Jewish history, in fact, profoundly complicates the idea that all conflicts can be boiled down to modern Western European “white” Christian imperialism. But this trend on the left is increasingly strong. The term supersessionism has traditionally referred to the primacy of the New Testament for Christians, its teachings taking precedence over the Old Covenant between God and the Jews featured in the Old Testament. Recently, Bryan Cheyette, an English professor specializing in textual representations of Jewish identity, suggested that the insistence on a specifically postcolonial lens for evaluating oppression is a new kind of supersessionism: Kicked off by venerable postcolonial studies founder Edward Said, who believed Palestinians were the new Jews, it is now carried forward by progressives such as King, or Women’s March founders Tamika Mallory and Linda Sarsour, the latter of whom recently said Jews who feel unwelcome among today’s progressives “are going to have to come to terms with being uncomfortable,” because the Palestinian cause is too important—akin to South African apartheid. Implicitly, the story of the Palestinians and the story of African Americans are part of the same story of injustice, and the injustice against them has superseded Europe’s Holocaust. Cheyette instead suggested we move away from seeing these histories as exceptional: supersessionism “makes it impossible to find connections in the past and our most urgent present between different forms of dehumanization—Orientalism, anti-Semitism, and Islamophobia—and between shared forms of suffering (not least as refugees) alongside an often-violent agency.”

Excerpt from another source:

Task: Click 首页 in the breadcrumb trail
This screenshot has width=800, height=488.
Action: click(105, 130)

The 20th century demonstrated the tremendous capacity humans have to disregard and extinguish others’ lives, and the 21st century has yet to break that pattern. It is possible to recognize the persecution and violence, in modern memory, of Jews while recognizing the racism that exists within Jewish communities. It is also possible to recognize the deep and violent history of marginalization, oppression, and enslavement faced by African Americans and other people of color in America; and to see that both Israelis and Palestinians have been traumatized by wars, military occupation, and terrorist campaigns.  The existence of each of these traumas does not delegitimize the others. In her intellectual history of intersectionality, gender studies professor Ange-Marie Hancock Alfaro argued that in making an intersectional shift, one begins to take subaltern communities as seriously as the mainstream. But doing so also means recognizing that “one is neither purely an oppressor nor purely oppressed”—a lesson both Jews and their critics have yet to internalize.

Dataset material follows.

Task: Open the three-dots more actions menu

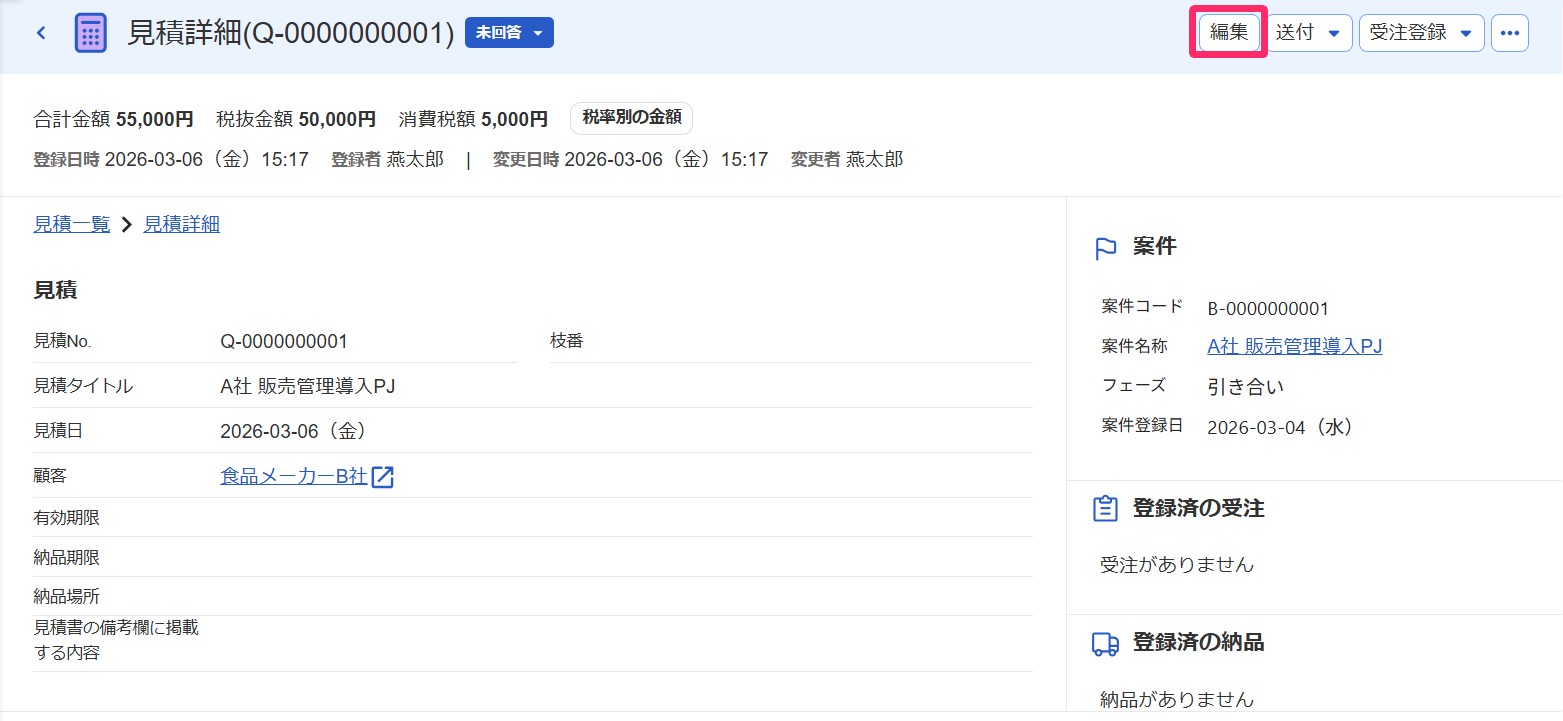Action: (1509, 33)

Ultimately, we must correctly identify racism in order to tackle it—something an overreliance on the postcolonial lens does not allow. (Instead of taking King’s demand for justice seriously and hearing his prophetic call, American Jews can callously disregard his arguments: Why listen to someone who does not see you?) But tackling racism also requires that the group involved recognize their position of relative power—nearly impossible in the face of continued and widespread anti-Semitism.

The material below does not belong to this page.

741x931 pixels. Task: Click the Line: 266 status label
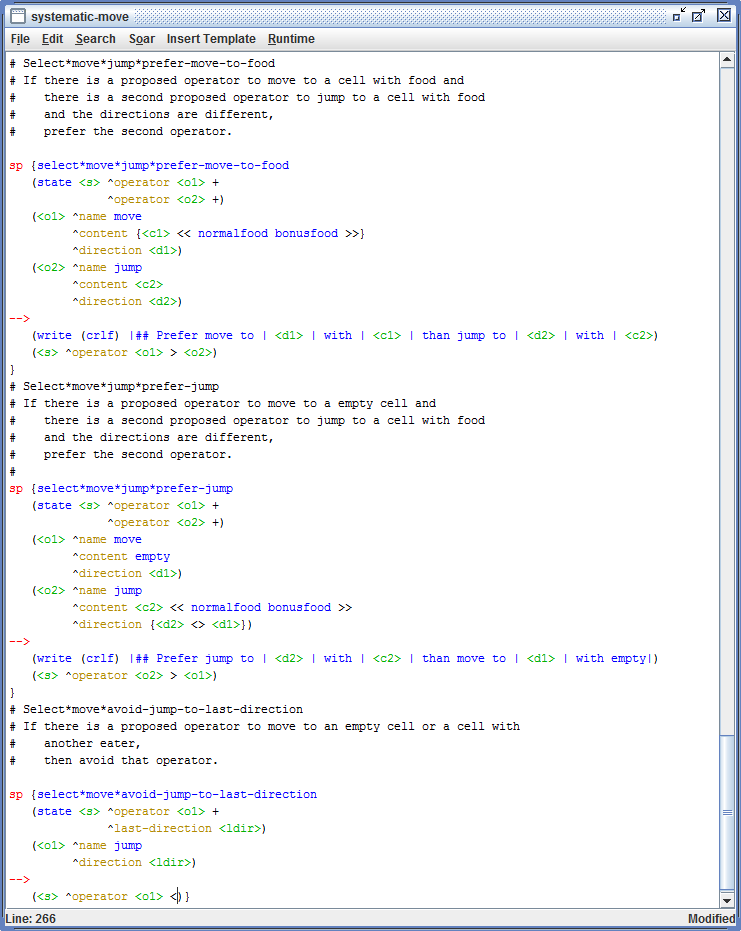click(x=31, y=919)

On both sides of the aisle, notions of Jewishness get constructed for political gain—a symptom of a broader political environment in which blame and trauma are too often simplified into crude stereotypes.  Jews can certainly be racist, yet some of us want to investigate our role in the structures of injustice that define our world. The question is whether non-Jews on the left and right will help or hinder that effort.